Exercise aim: Write out, word for word, the stretch of the interview passage below from "I had made a" through "as a photographer?".

Passage given:
↓↓↓

My friend Jesse then became addicted again and disappeared; a very difficult moment. A few months later I went to look for him by merging into the homeless scene in Boston for two weeks in mid winter. I just put on shitty clothes and got off the subway in the middle of the ghetto. I had a pocket full of change but nothing else, just my ID. I was in graduate school by that time and was inspired by Orwell’s Down and Out in Paris and London. In fact it was not hard to get by after a few days of learning the routine, aside from the cold and general fearfulness. But it was a remarkable experience to move into a completely different social role by just changing clothes and hanging out in a different place. I’ll never forget the first night in the mission; 200 men in beds eighteen inches apart, searing TB coughs crashing from one side of the huge room to the other; a large room with filthy rooms that were adjacent to an elevated metro and the trains appeared to bear down on us, just veering aside at the last minute.
I spent two weeks on the streets. By that time I had bought a ten-year old Leica, a small, quiet and unobstrusive camera. After I’d been on the street for about ten days I called a friend and asked him to fetch my Leica from my apartment. I put it into my pocket and carried it for a few days, and I took some photos in the mission where I was staying. Suddenly having a camera, even one that looked like a piece of junk (I had wrapped it with electrical tape), changed who I was; again, an important realization.
I realized from this experience that I had to be immersed in scenes I would study. I wanted to photograph from the inside looking out, not outside looking in. One camera, one or two lenses, and to only use it when I found something that spoke to a particular idea. I had this frame of mind when I was riding freights with tramps, which began the next summer.
I had made a transition from making the photo the point photographing to working with the camera to explore ideas. It is what I ask my students: what is the idea that you are photographing? How can you explore that idea more effectively with different approaches and strategies as a photographer?
C.L. Why did you come then to use photo elicitation? Was it to solve a particular problem ?
D.H. I was working on a study of an auto mechanic who lived in an isolated region of northern New York; near a university where I had my first position. Willie lived on about $7,000 a year and did pretty much what he wanted to. There was little bureaucratic regulation and a well-developed informal economy. Willie was a genius as a mechanic and even an inventor, and he didn’t work for money. He had to make some, of course (he had himself and his family to support) but he was not motivated by it. I remember watching him do a complex job on an old piece of equipment for a farmer: “Willie, why did you spend three hours fixing this farmer's manure spreader? How much did you get for this?”

↑↑↑

Supplied data:
↓↓↓

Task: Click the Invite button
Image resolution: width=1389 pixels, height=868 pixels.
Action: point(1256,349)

↑↑↑
↓↓↓

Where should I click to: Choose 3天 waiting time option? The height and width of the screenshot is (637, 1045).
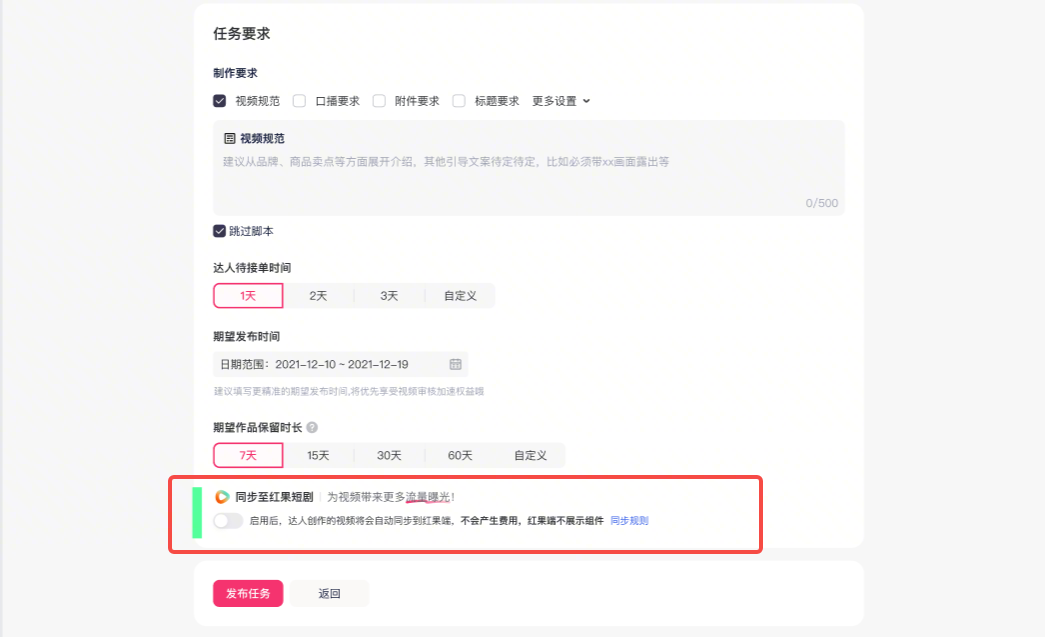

↑↑↑

Output for this task:
I had made a transition from making the photo the point photographing to working with the camera to explore ideas. It is what I ask my students: what is the idea that you are photographing? How can you explore that idea more effectively with different approaches and strategies as a photographer?